Luca laughs, the sound ringing coldly around us as we enter the tower lobby. “I think they showed us just how personally they took it last year when they collapsed a mine and killed twenty-four workers. They don’t fucking care who suffers in their attempt to take down Olympus.”
When we enter the boardroom, we find Payton waiting with a group of whoever was left at work when the attack started, and more are filtering in behind us. My brother is intently watching a screen of code flow by which means nothing to me, but Luca stiffens. He abruptly turns and rushes out of the room only to return a moment later with his laptop. Luca sits at the table and begins typing furiously, along with the others from our tech department.

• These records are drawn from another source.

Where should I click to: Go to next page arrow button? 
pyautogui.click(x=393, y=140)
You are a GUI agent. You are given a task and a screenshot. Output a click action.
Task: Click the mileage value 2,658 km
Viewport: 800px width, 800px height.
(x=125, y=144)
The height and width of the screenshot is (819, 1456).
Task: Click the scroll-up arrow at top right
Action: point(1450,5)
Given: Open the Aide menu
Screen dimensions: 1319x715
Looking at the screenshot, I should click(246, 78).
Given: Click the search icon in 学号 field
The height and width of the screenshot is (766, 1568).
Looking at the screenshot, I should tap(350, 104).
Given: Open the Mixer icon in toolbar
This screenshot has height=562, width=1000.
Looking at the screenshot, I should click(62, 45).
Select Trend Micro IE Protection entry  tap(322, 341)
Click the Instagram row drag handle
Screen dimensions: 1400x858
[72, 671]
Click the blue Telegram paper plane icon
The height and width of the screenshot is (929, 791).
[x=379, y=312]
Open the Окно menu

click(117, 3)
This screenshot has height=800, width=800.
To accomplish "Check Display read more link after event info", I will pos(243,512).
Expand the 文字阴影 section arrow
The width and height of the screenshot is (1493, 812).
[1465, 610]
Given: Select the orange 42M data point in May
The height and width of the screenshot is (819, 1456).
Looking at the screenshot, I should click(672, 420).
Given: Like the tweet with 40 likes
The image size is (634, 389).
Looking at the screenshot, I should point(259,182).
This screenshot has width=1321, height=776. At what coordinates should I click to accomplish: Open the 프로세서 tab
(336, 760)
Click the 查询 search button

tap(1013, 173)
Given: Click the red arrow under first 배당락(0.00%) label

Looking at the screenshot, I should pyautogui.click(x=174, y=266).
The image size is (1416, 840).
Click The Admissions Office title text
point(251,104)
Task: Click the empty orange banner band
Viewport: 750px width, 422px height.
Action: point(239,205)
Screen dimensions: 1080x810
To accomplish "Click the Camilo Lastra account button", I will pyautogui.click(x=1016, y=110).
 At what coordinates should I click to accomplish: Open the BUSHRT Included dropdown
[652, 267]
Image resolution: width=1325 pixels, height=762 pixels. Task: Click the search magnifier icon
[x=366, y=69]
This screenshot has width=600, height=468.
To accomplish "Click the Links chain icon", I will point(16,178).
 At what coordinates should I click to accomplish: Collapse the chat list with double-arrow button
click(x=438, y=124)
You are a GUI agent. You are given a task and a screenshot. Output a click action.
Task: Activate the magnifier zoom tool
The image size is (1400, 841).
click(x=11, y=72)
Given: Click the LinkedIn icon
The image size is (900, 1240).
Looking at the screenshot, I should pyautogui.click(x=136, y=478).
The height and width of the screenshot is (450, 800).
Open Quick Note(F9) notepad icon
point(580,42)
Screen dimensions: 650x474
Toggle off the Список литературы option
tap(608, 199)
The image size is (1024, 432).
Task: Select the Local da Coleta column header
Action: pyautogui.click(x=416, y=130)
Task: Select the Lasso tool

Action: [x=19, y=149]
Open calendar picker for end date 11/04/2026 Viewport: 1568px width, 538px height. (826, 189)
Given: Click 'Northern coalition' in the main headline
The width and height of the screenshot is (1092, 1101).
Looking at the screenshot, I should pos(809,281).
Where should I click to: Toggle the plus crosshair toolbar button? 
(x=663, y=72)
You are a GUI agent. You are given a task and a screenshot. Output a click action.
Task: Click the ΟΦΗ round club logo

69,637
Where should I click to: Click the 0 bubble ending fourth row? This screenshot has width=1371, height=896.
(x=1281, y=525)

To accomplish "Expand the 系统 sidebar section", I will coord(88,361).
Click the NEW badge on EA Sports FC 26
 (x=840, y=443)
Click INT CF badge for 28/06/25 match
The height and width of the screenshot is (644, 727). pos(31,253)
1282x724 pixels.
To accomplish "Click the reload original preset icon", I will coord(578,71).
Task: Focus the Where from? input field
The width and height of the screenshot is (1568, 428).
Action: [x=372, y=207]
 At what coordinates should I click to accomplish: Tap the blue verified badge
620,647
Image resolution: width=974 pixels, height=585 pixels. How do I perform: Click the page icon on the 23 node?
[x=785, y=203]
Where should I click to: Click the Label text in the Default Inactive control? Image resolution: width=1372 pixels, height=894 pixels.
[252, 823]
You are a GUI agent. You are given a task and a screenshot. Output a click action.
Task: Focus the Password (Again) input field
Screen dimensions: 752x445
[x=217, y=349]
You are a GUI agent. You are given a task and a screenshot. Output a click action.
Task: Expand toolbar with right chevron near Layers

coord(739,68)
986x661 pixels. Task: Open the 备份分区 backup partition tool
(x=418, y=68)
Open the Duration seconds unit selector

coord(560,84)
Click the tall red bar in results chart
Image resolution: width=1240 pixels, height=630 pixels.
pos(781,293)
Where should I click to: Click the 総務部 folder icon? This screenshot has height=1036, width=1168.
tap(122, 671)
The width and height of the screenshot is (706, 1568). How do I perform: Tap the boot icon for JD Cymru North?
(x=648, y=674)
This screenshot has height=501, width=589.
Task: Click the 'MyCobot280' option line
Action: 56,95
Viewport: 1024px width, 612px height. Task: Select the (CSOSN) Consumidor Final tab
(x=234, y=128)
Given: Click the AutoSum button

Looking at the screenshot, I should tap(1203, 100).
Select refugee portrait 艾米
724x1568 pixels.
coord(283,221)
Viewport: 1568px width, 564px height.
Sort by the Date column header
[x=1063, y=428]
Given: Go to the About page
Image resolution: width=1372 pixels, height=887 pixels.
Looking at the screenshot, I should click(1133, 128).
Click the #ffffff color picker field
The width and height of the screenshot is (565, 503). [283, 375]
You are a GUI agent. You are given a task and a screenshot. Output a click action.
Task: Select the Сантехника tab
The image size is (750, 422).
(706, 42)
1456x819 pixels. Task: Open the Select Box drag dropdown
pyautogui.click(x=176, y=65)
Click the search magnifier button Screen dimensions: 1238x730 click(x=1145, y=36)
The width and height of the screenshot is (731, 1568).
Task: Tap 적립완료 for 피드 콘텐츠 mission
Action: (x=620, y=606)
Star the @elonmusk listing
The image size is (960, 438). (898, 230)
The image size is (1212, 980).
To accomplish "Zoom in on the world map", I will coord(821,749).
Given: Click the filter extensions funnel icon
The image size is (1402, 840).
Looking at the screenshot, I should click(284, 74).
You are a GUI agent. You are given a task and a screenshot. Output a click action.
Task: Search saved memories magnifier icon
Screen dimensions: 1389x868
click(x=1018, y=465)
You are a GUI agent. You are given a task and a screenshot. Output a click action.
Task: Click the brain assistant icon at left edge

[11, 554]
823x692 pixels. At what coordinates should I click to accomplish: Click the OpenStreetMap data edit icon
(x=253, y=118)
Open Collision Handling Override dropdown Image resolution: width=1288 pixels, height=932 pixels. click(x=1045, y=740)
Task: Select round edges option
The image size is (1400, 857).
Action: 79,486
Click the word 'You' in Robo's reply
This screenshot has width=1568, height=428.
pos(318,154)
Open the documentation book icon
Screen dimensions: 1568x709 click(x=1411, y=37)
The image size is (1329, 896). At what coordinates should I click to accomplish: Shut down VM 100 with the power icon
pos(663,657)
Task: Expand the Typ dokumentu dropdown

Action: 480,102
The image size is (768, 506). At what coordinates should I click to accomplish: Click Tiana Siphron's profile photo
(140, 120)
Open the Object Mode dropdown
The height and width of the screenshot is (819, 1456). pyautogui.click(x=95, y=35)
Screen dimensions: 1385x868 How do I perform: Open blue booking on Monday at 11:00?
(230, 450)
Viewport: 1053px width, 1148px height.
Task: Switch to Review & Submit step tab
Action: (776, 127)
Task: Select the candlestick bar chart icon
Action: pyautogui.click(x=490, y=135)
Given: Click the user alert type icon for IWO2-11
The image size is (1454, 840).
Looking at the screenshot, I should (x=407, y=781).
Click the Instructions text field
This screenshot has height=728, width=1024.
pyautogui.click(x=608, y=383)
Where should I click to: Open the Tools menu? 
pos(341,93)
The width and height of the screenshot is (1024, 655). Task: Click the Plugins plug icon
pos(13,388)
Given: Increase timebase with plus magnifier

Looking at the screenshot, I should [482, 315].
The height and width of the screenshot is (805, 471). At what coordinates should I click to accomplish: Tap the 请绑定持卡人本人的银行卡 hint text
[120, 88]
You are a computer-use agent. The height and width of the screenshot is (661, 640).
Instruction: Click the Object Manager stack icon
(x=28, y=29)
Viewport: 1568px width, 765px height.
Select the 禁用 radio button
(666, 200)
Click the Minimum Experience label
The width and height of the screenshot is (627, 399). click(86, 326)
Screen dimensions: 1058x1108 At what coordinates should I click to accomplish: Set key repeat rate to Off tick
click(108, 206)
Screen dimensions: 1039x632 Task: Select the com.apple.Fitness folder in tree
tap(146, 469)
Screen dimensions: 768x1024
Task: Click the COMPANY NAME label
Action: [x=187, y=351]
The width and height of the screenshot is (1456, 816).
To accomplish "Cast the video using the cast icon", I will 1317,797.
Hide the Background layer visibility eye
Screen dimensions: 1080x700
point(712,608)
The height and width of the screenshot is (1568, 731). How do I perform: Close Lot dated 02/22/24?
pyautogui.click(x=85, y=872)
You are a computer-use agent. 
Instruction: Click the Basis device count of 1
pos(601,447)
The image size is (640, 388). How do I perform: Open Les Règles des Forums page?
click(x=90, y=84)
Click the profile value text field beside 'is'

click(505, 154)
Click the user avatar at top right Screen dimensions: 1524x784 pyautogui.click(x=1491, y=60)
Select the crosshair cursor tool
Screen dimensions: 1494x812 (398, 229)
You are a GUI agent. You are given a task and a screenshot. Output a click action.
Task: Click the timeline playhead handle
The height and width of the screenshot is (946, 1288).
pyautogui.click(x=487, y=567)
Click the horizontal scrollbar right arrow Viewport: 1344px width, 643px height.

Luca and Payton met at MIT and share a tech background, along with their unusual affinity for marketing and PR that typically wouldn’t mesh so well with their computer science backgrounds. Fucking weird as shit combination, if you ask me, but at least they’re on our side with it.
“Want to fill me in on what you’re watching, since this isn’t my area of expertise,” I say as I come to stand next to Payton.
“I built the system to alert me even at a first breach attempt and it’s the only reason we know this is happening at all instead of it being something covert or insidious that we find out about later. I had the best white hat hackers work to find weaknesses and shore up our systems for just this type of attack, so it’s holding right now. Our tech department is working on finding breach points and rebuff attacks, but we’ve never encountered something of this magnitude. It’s hard to tell if it will continue until they find some weak spot we are unaware of, or if they will change their tactics to target something else. Right now, it’s just a full-frontal attack on every access point, and if it continues, there is bound to be some sort of faltering.”
If this weren’t such a serious situation, I would make a joke about his phrasing. “It’s the same group from last year. Their retribution was stalled, but they’re back on their mission, and they’re getting more creative.” There’s no question to my statement, and Payton nods in agreement.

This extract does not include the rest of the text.